According to Goldstein, both were taken to the hospital with serious injuries, including orthopaedic and trauma injuries from the crash as well as hypothermia. According to Pete Piringer, chief spokesperson for Montgomery County (MD) Fire & Rescue Service, the rescue began at 5:30 p.m. when crews responded to reports of a small aeroplane flying into power lines.
When officers arrived on the scene, they discovered a small plane suspended about 100 feet in the air after colliding with the tower. Maryland State Police identified the pilot as Patrick Merkle, 65, of Washington, DC. Jan Williams, 66, of Louisiana, was the passenger, according to a state police news release.
The fire department was in communication with the pilot and passenger during the rescue and nearby roads were closed, according to officials. The crash scene is about four miles northwest of the Montgomery County Airpark, state police said. Rescuers had to wait for the tower to be “grounded or bonded” before they could reach the passengers, Goldstein said at a press conference on Sunday evening.
According to the chief, this entailed crews ascending to place clamps or cables on the wires to ensure there was no static electricity or residual power. He also stated that the aeroplane needed to be secured to the tower structure. He added that the area’s foggy weather conditions complicated matters by reducing visibility.

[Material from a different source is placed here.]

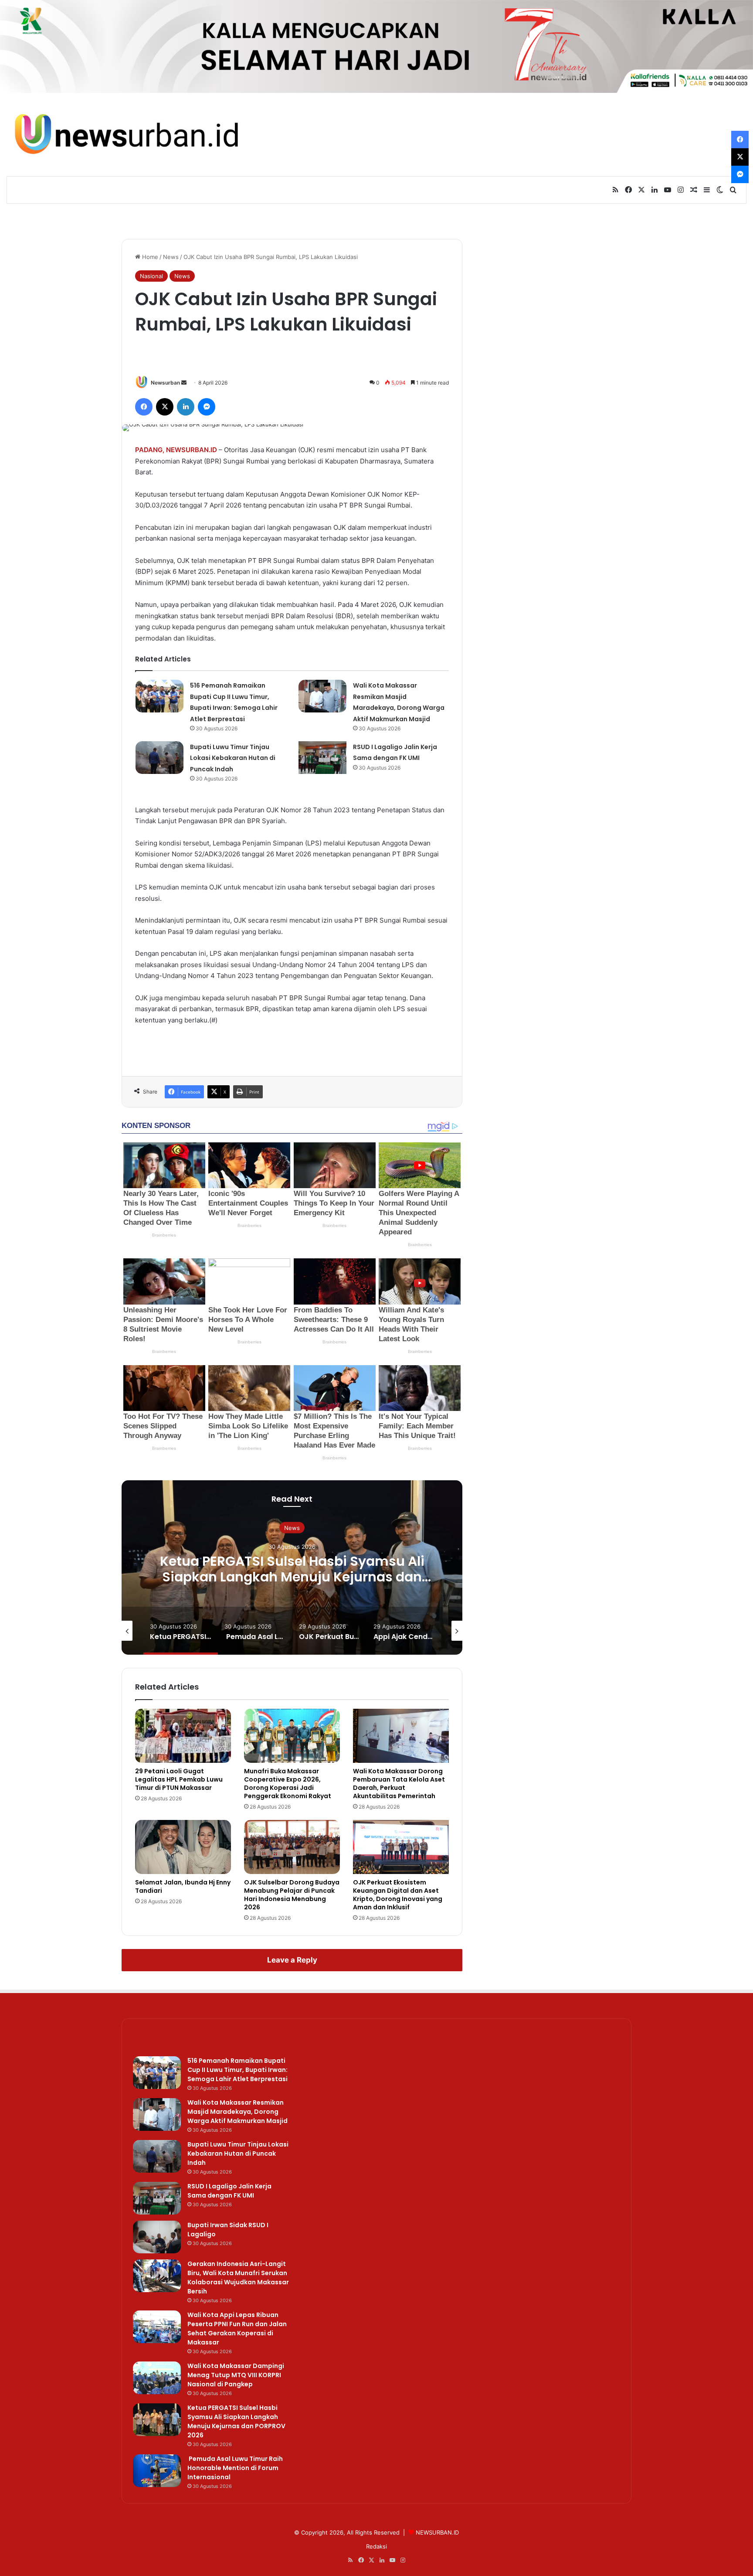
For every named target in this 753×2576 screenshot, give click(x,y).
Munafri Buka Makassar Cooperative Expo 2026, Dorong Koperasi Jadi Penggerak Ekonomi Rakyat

At 11:30 p.m., a utility contractor finished grounding power lines near the plane, and the contractor assisted rescue crews in securing the plane within the next 45 minutes, according to Goldstein.
According to Goldstein, the first person was removed from the plane at 12:25 a.m., and the second person was removed about 10 minutes later. Goldstein stated that the department checked in with the plane’s occupants on a regular basis during the rescue and limited their cell phone use to conserve batteries. Crews will be on the scene all night to remove the plane and repair and reconnect damaged power lines.
According to the Pepco utility company, which provides electric service to approximately 894,000 customers in Washington, DC, and surrounding areas in Maryland, approximately 120,000 customers were without power Sunday evening following the crash, but that number was reduced to less than 1,000 customers early Monday morning. Montgomery County is located to the north of Washington, DC.
“We have confirmed that a private plane collided with Pepco’s transmission lines in Montgomery County,” Pepco said in a tweet. “We’re assessing the damage and collaborating with Montgomery County fire and emergency services.”
Schools in Montgomery County will be closed Monday due to the widespread power outages, district officials said Sunday night. The district earlier said that more than 40 schools in the Montgomery County Public Schools system and six central offices were without power, affecting services such as maintenance, buses, and food service.
Two hospitals, MedStar Montgomery Medical Center and Holy Cross Hospital, were operating in limited capacity Sunday evening due to the power outage, Goldstein said. Officials from the Federal Aviation Administration and leadership from Maryland State Police were on scene, Goldstein said Sunday night. The FAA put an aircraft restriction in place during rescue efforts, state police said.
According to the FAA, the plane is a single-engine Mooney that took off from Westchester County Airport in New York. The agency, in collaboration with the National Transportation Safety Board, will investigate the incident. William Smouse, who lives about a mile away from the crash site, told CNN affiliate WJLA on Sunday evening that he was leaving for dinner with his son when he noticed “two big flashes” and then multiple fire engines driving by. Smouse described the incident as “pretty scary,” adding that his house is in an area where planes and jets frequently pass through. “I think about it a lot, where they come in, and, literally, they are like 200 or 300 feet over us,” he said.